Come rigenerare il personale ecclesiastico attraverso l'arrivo delle donne? Come procedere? Roma dovrebbe prima smettere di assegnare alle donne un destino, quello di aiutare gli uomini in quanto mogli e madri. Che diventino veri soggetti, riconosciuti nello spazio pubblico ecclesiale.

Poi si aprono due strade. La prima sarebbe di ordinare le donne sacerdote. Questa è la soluzione adottata dalle Chiese della Riforma, luterane e riformate, che hanno pastori donne da oltre 50 anni. È anche la soluzione anglicana, da quasi 30 anni. La Chiesa cattolica, invece, non sembra accettarlo. Il mondo romano, il cardinalizio in particolare, è ostile a questo passo, e ne fa addirittura il primo indicatore dell'attuale divario che divide la Chiesa tra conservatori e cattolici aperti.

Ma soprattutto dobbiamo chiederci se la funzione del sacerdote è ancora chiamata a un futuro, e se sì, a quali condizioni. Infatti, se l'attaccamento della Chiesa al sacerdote era ancora profondo fino a queste ultime rivelazioni, ora il prete è sospettato dalle conclusioni del CIASE: sacralizzazione abusiva, identificazione quasi magica con Cristo, mascolinità pericolosa: l’accusa è pesante. Come, ad esempio, continuare a dare credito a questo articolo 1008 del Codice di diritto canonico, che richiede che il ministero ordinato sia «di divina ispirazione»? Un bambino sarebbe dunque abusato da un prete per volontà di Dio? Siamo arrivati al culmine dell'assurdo. No, la realtà è questa: la fiducia nel sacerdote è persa e non tornerà senza profonde riforme. Altrimenti il ministero ordinato scomparirà, e addirittura farà crollare con sé l'istituzione.

La seconda strada, quindi, potrebbe avere un futuro più grande davanti a sé. Consisterebbe nel fatto di non passare dalla casella “sacerdote”, ma di affidare alle donne la responsabilità del loro battesimo. Il sacramento del battesimo, infatti, non è solo il segno dell'ingresso nella famiglia della Chiesa, ma conferisce a chi lo riceve una missione per tutta la vita. Questa strada è quella scelta da papa Francesco, nella sua esortazione del novembre 2013 (Evangelii gaudium). Circa otto anni dopo, ha cominciato a mantenere la sua promessa nominando una suora, Nathalie Becquart, sottosegretario al Sinodo dei Vescovi, poi Alessandra Smerilli, numero 2 del dicastero dello sviluppo integrale. Ma di questo passo, sapendo che ci sono circa 5.000 vescovi, ci vorrebbero circa 2.500 anni per raggiungere la parità...

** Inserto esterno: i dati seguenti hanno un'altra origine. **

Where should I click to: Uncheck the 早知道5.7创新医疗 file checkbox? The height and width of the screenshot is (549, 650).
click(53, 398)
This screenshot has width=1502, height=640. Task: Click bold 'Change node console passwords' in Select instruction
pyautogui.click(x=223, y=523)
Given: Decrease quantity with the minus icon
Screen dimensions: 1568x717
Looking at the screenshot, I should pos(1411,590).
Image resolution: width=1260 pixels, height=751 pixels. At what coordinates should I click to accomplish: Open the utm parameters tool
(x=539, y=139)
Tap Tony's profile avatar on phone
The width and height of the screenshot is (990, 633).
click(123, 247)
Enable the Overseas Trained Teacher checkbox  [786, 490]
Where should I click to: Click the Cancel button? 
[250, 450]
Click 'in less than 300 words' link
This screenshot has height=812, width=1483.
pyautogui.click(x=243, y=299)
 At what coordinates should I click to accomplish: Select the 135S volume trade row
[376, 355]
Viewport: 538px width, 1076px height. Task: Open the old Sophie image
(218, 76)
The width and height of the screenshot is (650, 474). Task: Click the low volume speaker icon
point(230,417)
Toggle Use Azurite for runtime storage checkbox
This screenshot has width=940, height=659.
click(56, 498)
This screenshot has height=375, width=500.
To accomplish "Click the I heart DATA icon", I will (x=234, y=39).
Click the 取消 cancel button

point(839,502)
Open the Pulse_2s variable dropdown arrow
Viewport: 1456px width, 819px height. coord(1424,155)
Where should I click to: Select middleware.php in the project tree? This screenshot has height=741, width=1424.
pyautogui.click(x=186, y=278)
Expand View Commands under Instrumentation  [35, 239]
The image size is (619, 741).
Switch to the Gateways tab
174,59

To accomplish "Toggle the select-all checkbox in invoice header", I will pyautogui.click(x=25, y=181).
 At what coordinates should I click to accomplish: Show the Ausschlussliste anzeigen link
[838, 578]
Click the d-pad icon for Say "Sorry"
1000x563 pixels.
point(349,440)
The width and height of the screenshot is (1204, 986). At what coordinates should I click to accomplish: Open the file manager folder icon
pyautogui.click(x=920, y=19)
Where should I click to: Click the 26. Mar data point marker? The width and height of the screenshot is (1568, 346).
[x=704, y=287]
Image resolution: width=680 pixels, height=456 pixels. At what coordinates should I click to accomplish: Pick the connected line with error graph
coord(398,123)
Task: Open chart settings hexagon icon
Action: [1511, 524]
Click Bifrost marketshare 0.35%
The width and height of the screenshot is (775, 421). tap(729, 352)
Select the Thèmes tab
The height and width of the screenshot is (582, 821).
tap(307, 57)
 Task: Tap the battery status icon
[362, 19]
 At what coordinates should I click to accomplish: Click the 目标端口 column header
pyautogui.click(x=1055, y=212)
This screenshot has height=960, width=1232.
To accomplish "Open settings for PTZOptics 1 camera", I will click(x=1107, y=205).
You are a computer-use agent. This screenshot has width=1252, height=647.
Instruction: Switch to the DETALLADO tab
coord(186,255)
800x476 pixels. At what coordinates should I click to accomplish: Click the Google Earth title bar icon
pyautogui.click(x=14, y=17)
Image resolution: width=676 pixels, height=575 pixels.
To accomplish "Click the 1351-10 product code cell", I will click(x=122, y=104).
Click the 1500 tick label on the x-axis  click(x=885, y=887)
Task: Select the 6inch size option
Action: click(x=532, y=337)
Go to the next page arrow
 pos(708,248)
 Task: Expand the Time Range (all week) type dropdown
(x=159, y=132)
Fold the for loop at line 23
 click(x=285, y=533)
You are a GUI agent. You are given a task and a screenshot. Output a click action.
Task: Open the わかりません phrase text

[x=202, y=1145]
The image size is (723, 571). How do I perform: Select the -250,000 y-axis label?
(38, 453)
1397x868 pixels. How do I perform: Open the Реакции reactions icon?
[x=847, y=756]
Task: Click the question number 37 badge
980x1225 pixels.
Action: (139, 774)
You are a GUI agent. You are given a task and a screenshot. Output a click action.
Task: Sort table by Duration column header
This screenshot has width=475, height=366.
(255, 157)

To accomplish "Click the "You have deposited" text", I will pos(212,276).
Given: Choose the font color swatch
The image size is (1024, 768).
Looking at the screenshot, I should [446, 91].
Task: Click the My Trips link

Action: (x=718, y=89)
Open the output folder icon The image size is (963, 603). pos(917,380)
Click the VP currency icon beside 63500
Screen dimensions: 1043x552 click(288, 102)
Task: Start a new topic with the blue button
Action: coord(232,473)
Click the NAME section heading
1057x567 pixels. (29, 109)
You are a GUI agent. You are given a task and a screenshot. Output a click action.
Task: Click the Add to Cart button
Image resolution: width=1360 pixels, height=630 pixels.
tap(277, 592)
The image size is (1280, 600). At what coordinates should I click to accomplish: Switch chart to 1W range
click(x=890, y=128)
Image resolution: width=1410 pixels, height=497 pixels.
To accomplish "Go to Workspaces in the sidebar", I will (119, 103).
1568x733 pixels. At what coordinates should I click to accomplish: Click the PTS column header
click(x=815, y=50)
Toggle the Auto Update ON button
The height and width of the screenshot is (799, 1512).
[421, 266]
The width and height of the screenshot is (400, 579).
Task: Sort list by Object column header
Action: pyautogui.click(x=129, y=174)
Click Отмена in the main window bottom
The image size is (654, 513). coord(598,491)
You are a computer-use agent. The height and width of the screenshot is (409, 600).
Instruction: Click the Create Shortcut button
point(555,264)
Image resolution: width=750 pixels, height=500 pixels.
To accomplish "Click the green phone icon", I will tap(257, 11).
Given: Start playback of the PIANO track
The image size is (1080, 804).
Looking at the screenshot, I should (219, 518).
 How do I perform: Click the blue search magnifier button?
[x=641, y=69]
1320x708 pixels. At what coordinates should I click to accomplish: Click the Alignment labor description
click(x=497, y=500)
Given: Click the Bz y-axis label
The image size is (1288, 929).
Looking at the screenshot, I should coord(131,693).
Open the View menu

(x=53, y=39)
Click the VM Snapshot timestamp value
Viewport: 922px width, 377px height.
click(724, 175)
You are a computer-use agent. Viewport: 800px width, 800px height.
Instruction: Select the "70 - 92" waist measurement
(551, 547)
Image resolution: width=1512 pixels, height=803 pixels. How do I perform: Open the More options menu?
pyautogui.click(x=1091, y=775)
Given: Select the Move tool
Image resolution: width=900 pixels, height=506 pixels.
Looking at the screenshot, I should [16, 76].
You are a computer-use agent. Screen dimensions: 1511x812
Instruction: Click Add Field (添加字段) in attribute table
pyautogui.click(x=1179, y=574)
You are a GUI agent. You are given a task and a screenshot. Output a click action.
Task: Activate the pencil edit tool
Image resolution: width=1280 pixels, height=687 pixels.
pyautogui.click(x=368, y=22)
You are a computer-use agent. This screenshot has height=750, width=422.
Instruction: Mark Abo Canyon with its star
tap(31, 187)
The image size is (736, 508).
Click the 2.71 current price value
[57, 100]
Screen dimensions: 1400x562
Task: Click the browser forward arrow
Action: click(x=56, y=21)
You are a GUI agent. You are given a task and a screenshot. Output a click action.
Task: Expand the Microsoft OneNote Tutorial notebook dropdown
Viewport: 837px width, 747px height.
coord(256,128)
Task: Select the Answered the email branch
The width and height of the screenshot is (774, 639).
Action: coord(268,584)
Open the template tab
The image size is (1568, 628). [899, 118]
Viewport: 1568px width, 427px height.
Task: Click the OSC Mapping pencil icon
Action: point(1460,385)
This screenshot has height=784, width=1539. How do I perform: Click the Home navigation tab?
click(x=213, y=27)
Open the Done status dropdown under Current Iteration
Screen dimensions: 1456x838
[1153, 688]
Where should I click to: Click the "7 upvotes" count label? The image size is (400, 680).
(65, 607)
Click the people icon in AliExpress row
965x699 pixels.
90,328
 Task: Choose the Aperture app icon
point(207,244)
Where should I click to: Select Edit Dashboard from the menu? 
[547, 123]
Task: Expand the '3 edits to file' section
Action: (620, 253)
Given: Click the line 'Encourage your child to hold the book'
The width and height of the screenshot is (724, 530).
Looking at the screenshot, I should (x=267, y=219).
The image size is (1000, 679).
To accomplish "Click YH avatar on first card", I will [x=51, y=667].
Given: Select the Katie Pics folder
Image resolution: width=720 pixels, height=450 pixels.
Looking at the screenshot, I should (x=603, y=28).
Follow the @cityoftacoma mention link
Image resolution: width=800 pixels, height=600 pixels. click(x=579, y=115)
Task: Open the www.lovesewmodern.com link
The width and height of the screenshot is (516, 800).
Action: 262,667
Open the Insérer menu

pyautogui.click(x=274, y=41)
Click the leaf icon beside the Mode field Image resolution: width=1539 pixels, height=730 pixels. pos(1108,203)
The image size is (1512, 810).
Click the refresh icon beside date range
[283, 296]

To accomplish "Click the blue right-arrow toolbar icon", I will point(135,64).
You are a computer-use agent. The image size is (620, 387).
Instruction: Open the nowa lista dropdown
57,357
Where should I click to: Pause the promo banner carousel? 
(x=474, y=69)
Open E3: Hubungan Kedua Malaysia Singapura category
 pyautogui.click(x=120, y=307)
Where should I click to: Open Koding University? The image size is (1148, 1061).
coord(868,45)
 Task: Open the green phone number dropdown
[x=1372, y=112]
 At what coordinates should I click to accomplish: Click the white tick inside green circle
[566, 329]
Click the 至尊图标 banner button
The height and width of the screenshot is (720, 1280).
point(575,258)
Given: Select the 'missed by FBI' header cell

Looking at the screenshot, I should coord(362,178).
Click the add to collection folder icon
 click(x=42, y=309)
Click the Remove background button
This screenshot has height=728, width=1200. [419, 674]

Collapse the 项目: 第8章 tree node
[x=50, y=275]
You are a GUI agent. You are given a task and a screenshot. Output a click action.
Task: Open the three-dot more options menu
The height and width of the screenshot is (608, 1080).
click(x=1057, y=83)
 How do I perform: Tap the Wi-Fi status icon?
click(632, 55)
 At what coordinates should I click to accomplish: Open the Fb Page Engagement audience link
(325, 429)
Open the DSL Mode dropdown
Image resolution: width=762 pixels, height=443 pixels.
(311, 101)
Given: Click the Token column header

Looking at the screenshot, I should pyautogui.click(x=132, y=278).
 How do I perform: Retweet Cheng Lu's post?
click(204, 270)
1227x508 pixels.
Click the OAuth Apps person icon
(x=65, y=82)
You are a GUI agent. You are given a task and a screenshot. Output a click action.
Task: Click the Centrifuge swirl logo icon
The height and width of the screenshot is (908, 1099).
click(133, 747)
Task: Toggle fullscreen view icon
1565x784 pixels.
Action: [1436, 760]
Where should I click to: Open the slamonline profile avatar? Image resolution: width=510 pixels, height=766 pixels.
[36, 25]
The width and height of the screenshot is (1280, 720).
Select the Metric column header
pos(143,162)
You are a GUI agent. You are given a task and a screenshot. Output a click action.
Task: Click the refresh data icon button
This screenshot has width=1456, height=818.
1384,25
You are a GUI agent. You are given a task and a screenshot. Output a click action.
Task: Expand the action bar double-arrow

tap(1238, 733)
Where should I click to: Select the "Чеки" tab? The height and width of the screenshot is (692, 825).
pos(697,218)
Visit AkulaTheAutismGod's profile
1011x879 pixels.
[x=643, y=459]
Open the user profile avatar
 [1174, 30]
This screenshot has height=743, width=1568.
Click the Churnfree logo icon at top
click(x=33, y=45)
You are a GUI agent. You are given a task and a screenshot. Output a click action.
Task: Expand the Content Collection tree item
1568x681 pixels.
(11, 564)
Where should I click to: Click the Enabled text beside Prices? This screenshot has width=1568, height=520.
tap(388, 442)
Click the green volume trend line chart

Si vede chiaramente che, da parte vaticana, non ci si mette il cuore. Riuscirà a decidere di riformare radicalmente il Codice di diritto canonico per aprire la maggior parte degli incarichi alle donne? A nominare vescovi laici, uomini e donne, incaricati di governare, circondati da sacerdoti addetti a certi sacramenti? Ad affidare ai laici, uomini e donne, il sacramento degli infermi, quello della riconciliazione e quello del battesimo (che è già loro, in linea di principio, accessibile)? In breve, femminilizzare la Chiesa non può continuare a essere un’operazione cosmetica. Tutto il campo ecclesiale va arato in profondità.

Chi potrebbe svolgere questo lavoro? Spetta a tutti i cattolici. Se i cattolici di oggi non vogliono essere gli ultimi, saranno loro stessi, laici o sacerdoti, a prendere l'iniziativa di riformare insieme il governo della loro Chiesa. Questo è il senso dell'appello che rivolgiamo, Christine Pedotti e io, per un ampio convegno dei battezzati sulla riforma del governo della Chiesa. Questi cattolici di base avranno bisogno di un dinamismo che venga dal profondo delle loro convinzioni, da un senso di dialogo interno e da un solido spirito di creatività.